> Text provided:
————
Once recruited, the core team undergoes a focused retraining program to bridge the gap between wind and solar technologies. This is not about starting from scratch but about adapting their existing expertise.

A typical bridging program lasts six to eight weeks and concentrates on solar-specific processes:

• Solar Cell Handling: Understanding the specifics of tabbing, stringing, and bussing.
• Lamination Process: Learning the thermal and pressure parameters unique to EVA/POE encapsulation.
• Module Testing: Mastering EL imaging interpretation, sun simulation (flash testing), and junction box application.

This training is most effective when conducted on the actual machinery that will be used in the new factory, often at the machine supplier’s facility before shipment.

Step 3: Building a Core Technical Team for Knowledge Transfer

Upon arriving at the new factory site, the core team’s primary role shifts to knowledge transfer. They work alongside locally hired operators, providing hands-on training and establishing best practices for the complete solar module manufacturing process.

This approach ensures that operational standards are high from day one and cultivates a skilled local workforce capable of running the plant independently in the long term. This strategy is a cornerstone of building a sustainable and self-sufficient operation.

Financial and Operational Considerations

Engaging expatriate specialists involves higher initial salary costs and relocation expenses. However, this should be viewed as a strategic investment rather than a simple operational cost. The return on this investment is realized through:

• Faster Ramp-Up: A skilled core team can bring a new production line to its target capacity months earlier than a team learning from scratch.

• Higher Initial Yield: Expert operators minimize errors, reducing material waste and increasing the output of high-quality, certified modules from the first production runs.

• Reduced Machine Downtime: Experienced technicians can perform preventative maintenance and troubleshoot issues more effectively, maximizing uptime.

When calculated over the first 12–18 months of operation, the cost of an expatriate core team is often more than offset by the financial gains from accelerated production and improved efficiency.

Frequently Asked Questions (FAQ)

Why not just hire local engineers to run the machines?

While graduate engineers possess theoretical knowledge, they often lack the hands-on, practical experience required to operate and troubleshoot sophisticated industrial machinery. A seasoned technician brings years of applied problem-solving skills that are invaluable during the critical startup phase.

How many expatriate technicians are typically needed?

For a standard 20 MW to 50 MW semi-automated production line, a core team of two to three lead technicians is generally sufficient. One can focus on the ‘front end’ (stringing and lay-up) and another on the ‘back end’ (lamination and testing), with a third potentially acting as a line supervisor. The exact number of employees a solar factory needs will vary based on the level of automation.

Is this approach only viable for large-scale factories?

No, this strategy is highly effective for small to medium-sized enterprises. For an entrepreneur new to manufacturing, having an experienced team on the ground provides immense operational security and reduces the risk of costly early mistakes. It is a key part of the planning process when learning how to start a solar factory.

What are the challenges with visas and relocation?

Navigating work permits and international relocation requires professional planning. This is a standard business process that should be managed by legal and HR specialists. The key is to begin the process early to avoid delays in the project timeline.

Next Steps in Building Your Team

Finding the right people is as critical as choosing the right equipment. By thinking creatively about where to source talent, entrepreneurs can overcome one of the most common hurdles in launching a solar manufacturing business. The Danish wind sector represents just one example of an unconventional talent pool that can provide the foundational expertise needed to build a successful and profitable operation.

Further planning should involve creating a detailed staffing plan, defining roles, and outlining a comprehensive training schedule for the entire local workforce.
————
> Source data:
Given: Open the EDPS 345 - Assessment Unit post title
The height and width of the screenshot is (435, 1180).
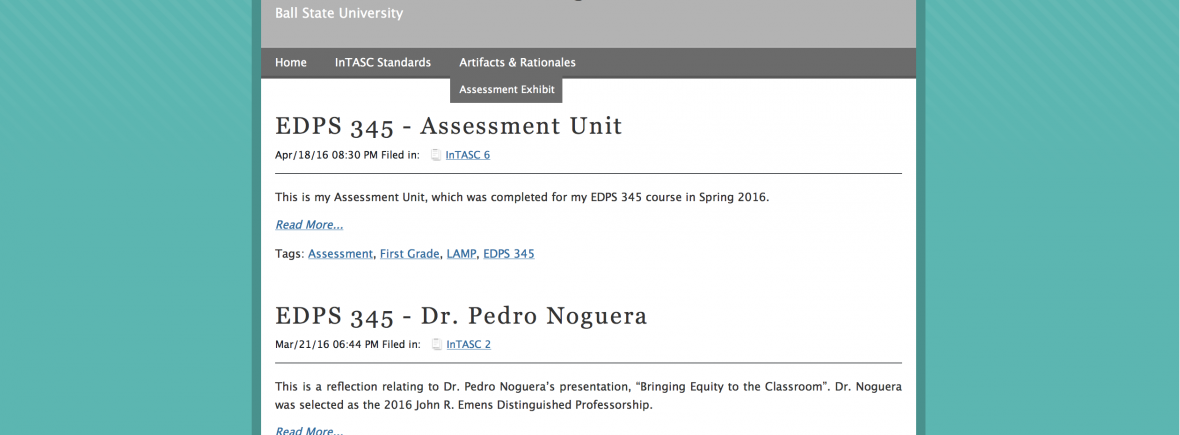Looking at the screenshot, I should coord(448,126).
————
> Work required: Can you print, word for word, the passage of the solar factory staffing text above starting at "Further planning should" and ending at "entire local workforce."?

> Task solution:
Further planning should involve creating a detailed staffing plan, defining roles, and outlining a comprehensive training schedule for the entire local workforce.